**WRITTEN TASK:** Arrange the items below as a Markdown table with the columns "Row" and "Item line," giving each nonblank line its own numbered row and leaving out blank lines.

───

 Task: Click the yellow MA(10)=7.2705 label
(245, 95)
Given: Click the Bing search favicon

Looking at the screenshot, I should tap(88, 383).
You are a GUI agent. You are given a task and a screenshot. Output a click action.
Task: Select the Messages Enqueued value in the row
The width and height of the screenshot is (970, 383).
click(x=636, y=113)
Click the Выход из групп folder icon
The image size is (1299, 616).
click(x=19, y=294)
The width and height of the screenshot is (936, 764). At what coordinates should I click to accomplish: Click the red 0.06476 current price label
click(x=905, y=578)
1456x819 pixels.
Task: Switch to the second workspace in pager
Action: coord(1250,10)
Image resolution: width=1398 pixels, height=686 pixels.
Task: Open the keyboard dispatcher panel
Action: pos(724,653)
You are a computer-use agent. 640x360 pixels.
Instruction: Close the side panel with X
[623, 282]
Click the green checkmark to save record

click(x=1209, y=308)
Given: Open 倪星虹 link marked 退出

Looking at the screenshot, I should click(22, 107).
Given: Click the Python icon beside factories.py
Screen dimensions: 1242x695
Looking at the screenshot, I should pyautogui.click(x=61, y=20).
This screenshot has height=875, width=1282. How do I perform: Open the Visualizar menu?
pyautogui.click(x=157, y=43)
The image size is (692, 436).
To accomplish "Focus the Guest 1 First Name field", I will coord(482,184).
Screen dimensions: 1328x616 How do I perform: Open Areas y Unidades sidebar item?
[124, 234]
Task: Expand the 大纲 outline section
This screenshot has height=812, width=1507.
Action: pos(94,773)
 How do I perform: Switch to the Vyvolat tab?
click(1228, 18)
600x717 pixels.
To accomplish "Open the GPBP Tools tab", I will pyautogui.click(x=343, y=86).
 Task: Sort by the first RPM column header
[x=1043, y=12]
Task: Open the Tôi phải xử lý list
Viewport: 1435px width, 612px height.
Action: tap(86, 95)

───

**ANSWER TO THE PROBLEM:**
| Row | Item line |
|---|---|
| 1 |  Task: Click the yellow MA(10)=7.2705 label |
| 2 | (245, 95) |
| 3 | Given: Click the Bing search favicon |
| 4 | Looking at the screenshot, I should tap(88, 383). |
| 5 | You are a GUI agent. You are given a task and a screenshot. Output a click action. |
| 6 | Task: Select the Messages Enqueued value in the row |
| 7 | The width and height of the screenshot is (970, 383). |
| 8 | click(x=636, y=113) |
| 9 | Click the Выход из групп folder icon |
| 10 | The image size is (1299, 616). |
| 11 | click(x=19, y=294) |
| 12 | The width and height of the screenshot is (936, 764). At what coordinates should I click to accomplish: Click the red 0.06476 current price label |
| 13 | click(x=905, y=578) |
| 14 | 1456x819 pixels. |
| 15 | Task: Switch to the second workspace in pager |
| 16 | Action: coord(1250,10) |
| 17 | Image resolution: width=1398 pixels, height=686 pixels. |
| 18 | Task: Open the keyboard dispatcher panel |
| 19 | Action: pos(724,653) |
| 20 | You are a computer-use agent. 640x360 pixels. |
| 21 | Instruction: Close the side panel with X |
| 22 | [623, 282] |
| 23 | Click the green checkmark to save record |
| 24 | click(x=1209, y=308) |
| 25 | Given: Open 倪星虹 link marked 退出 |
| 26 | Looking at the screenshot, I should click(22, 107). |
| 27 | Given: Click the Python icon beside factories.py |
| 28 | Screen dimensions: 1242x695 |
| 29 | Looking at the screenshot, I should pyautogui.click(x=61, y=20). |
| 30 | This screenshot has height=875, width=1282. How do I perform: Open the Visualizar menu? |
| 31 | pyautogui.click(x=157, y=43) |
| 32 | The image size is (692, 436). |
| 33 | To accomplish "Focus the Guest 1 First Name field", I will coord(482,184). |
| 34 | Screen dimensions: 1328x616 How do I perform: Open Areas y Unidades sidebar item? |
| 35 | [124, 234] |
| 36 | Task: Expand the 大纲 outline section |
| 37 | This screenshot has height=812, width=1507. |
| 38 | Action: pos(94,773) |
| 39 |  How do I perform: Switch to the Vyvolat tab? |
| 40 | click(1228, 18) |
| 41 | 600x717 pixels. |
| 42 | To accomplish "Open the GPBP Tools tab", I will pyautogui.click(x=343, y=86). |
| 43 |  Task: Sort by the first RPM column header |
| 44 | [x=1043, y=12] |
| 45 | Task: Open the Tôi phải xử lý list |
| 46 | Viewport: 1435px width, 612px height. |
| 47 | Action: tap(86, 95) |